**EXTRACT**
# A-Plan



## R32 Combat (Jan 29, 2004)

R32 GTR
Totally STD
Garaged
Cat 1 alarm
RAC trackstar
5000 miles anually

30year old male
Married
Gov worker
SP30(3 points)

Fully comp
£500 excess
Unlimited windscreen cover
Car valued @ £8000


£595

Bargain


----------



## Philip (Jan 17, 2002)

R32 Combat said:


> Totally STD


You sure about that  

Phil


----------



## R32 Combat (Jan 29, 2004)

Ah, this is my number 2

The 'beast' was considerably more..


----------



## davewilkins (Jun 30, 2001)

...and you get discount for insuring your other cars with them.
Mondeo is with them now so I am looking forward to getting a quote off them for the skyline


----------



## R32 Combat (Jan 29, 2004)

Indeed Dave, my PUG was cheap.

With Keith Micheals, I managed full NCB on 2 policys. A-Plan won't do this but their cheap rates make up for this.


----------



## tim b (Jan 5, 2004)

R32 Combat said:


> Ah, this is my number 2
> 
> The 'beast' was considerably more..


Out of interest, roughly how much more was it for an R32 with all the mods, compared to a standard one ?, (if that's not too much of a personal question, please don't answer if you don't wanna).

Less than £1500, more than £1500 ?

(Notice how I resisted mentioning the 'beast'   )


----------



## R32 Combat (Jan 29, 2004)

My 'beast' was £1050 all declared fully comp, bells and whistles insurance.
Bearing in mind, I was 29 when I took out the policy. I'd hope for a reduction for now being over 30.


----------



## tim b (Jan 5, 2004)

Thanks for the accurate answer, that's surprisingly good.

Did you have to reel out a whole long list of everything that's been done, right down to the injectors, plugs, coil packs etc to the poor woman on the phone, or are they not interested in all that particularly?

I remember with my old Beemer they even wanted to know the make of the wheel spacers.  I had to fill it all out on paper, this questionnaire thing on about eight sheets of A4.  

Now I'm getting on a bit I'm finding the benefits of being old, (well, 27), as insurance companies don't laugh and hang up when you mention the word 'Skyline'.

**INFORMATION SHOWN**
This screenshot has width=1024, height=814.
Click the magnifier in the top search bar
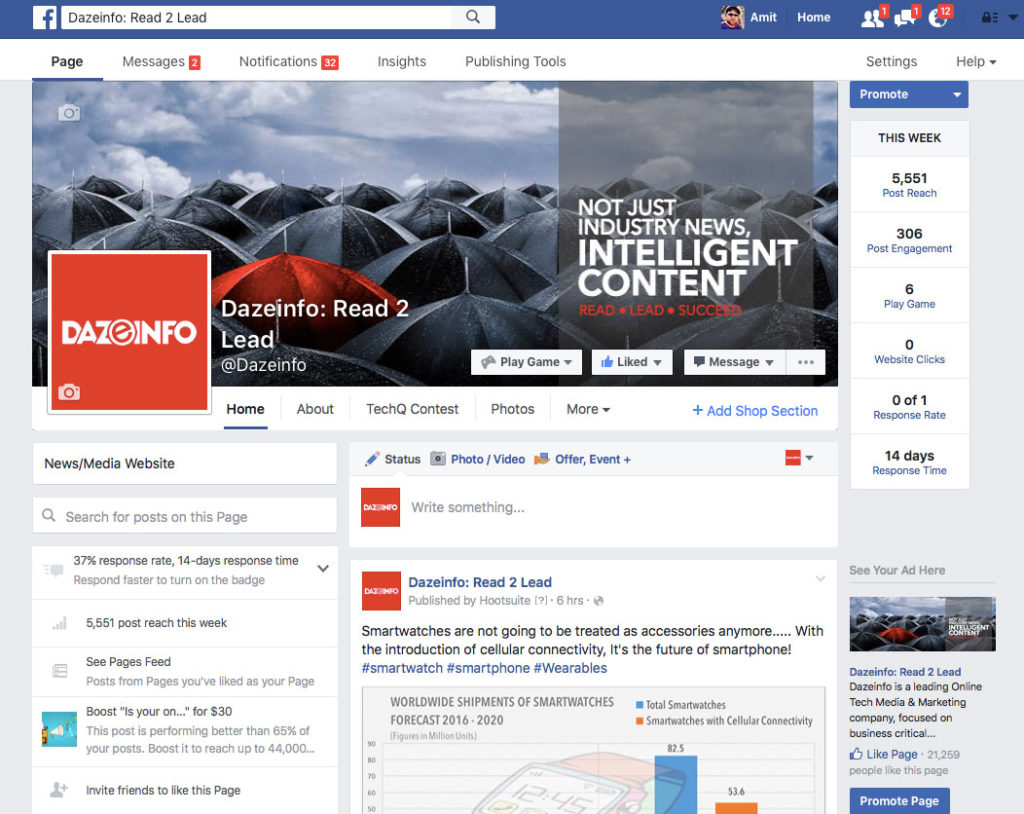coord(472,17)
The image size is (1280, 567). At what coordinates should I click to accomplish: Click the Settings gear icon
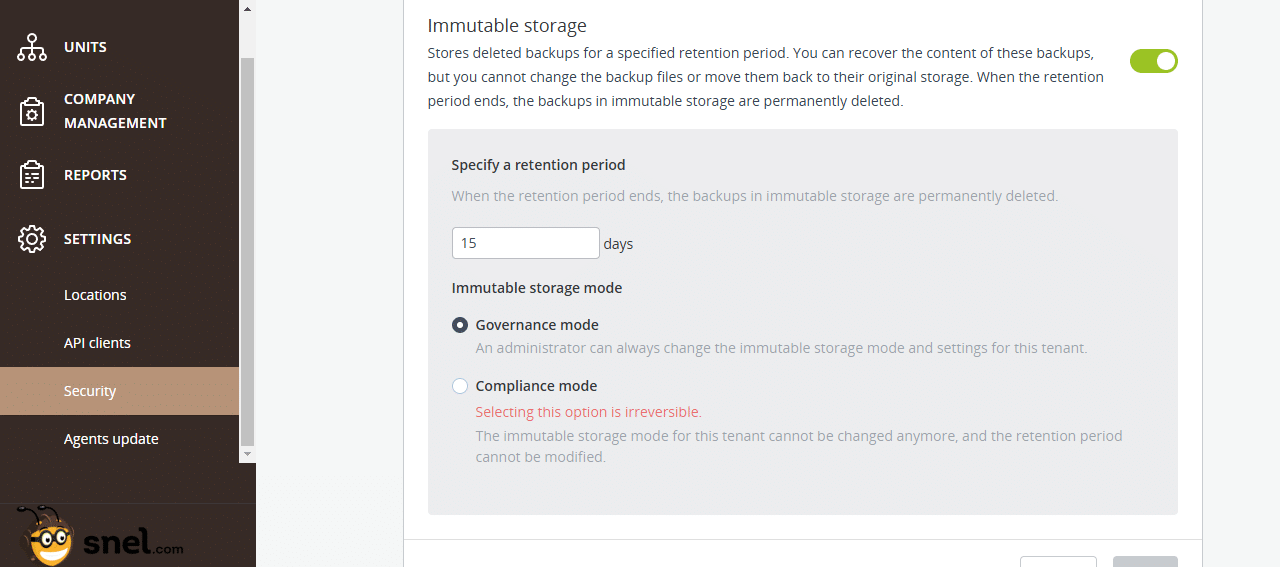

* * *

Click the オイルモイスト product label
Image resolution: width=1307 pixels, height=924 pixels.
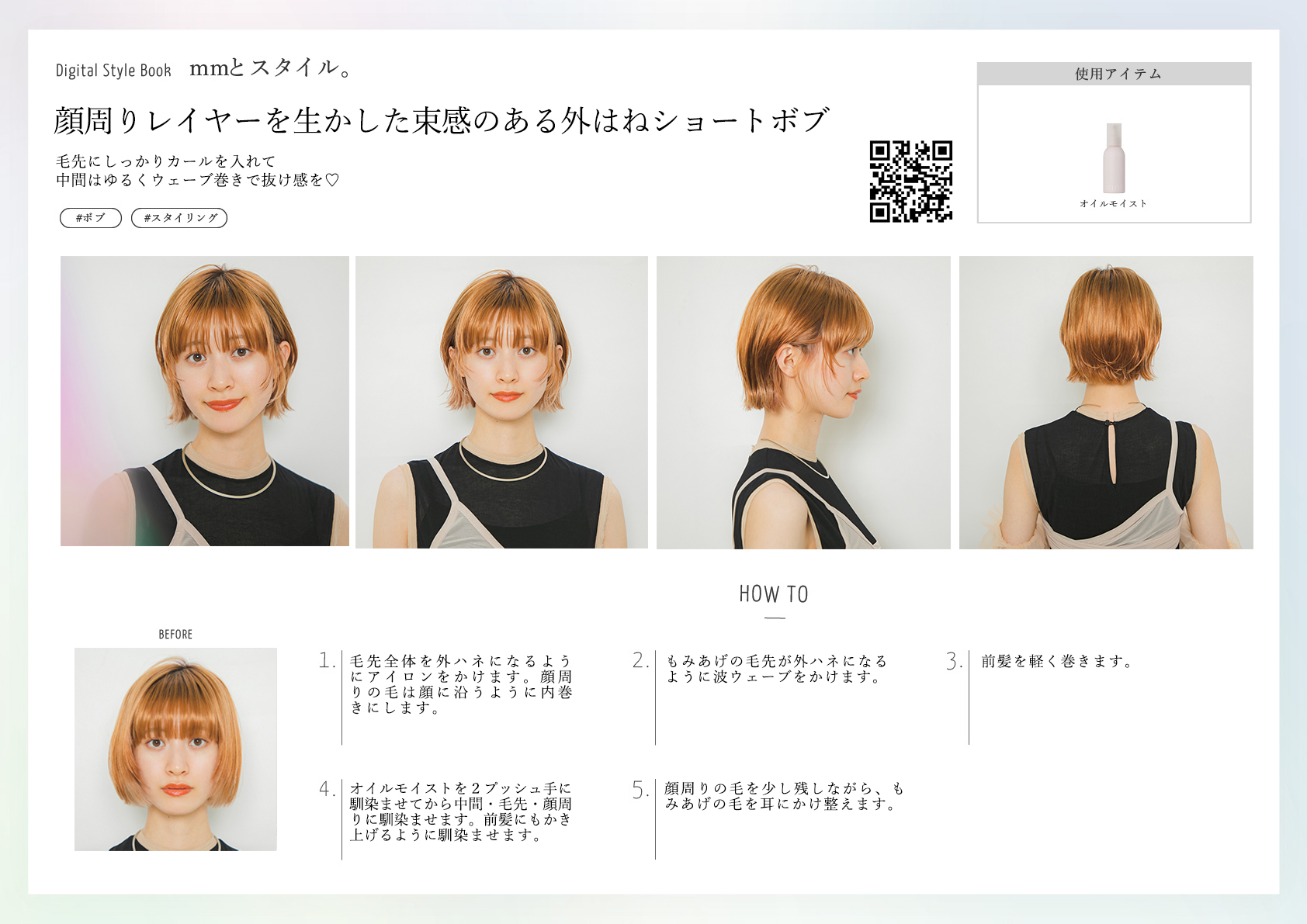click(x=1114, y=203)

**JOBS**
1: In the forum thread on car insurance, translate into German the sentence "Bearing in mind, I was 29 when I took out the policy."
2: Reproduce verbatim everything in the forum thread on car insurance from "Thanks for the" down to "all that particularly?".

**TASK-BY-TASK SOLUTIONS**
1: Dabei ist zu bedenken, dass ich 29 Jahre alt war, als ich die Police abgeschlossen habe.

2:
Thanks for the accurate answer, that's surprisingly good.

Did you have to reel out a whole long list of everything that's been done, right down to the injectors, plugs, coil packs etc to the poor woman on the phone, or are they not interested in all that particularly?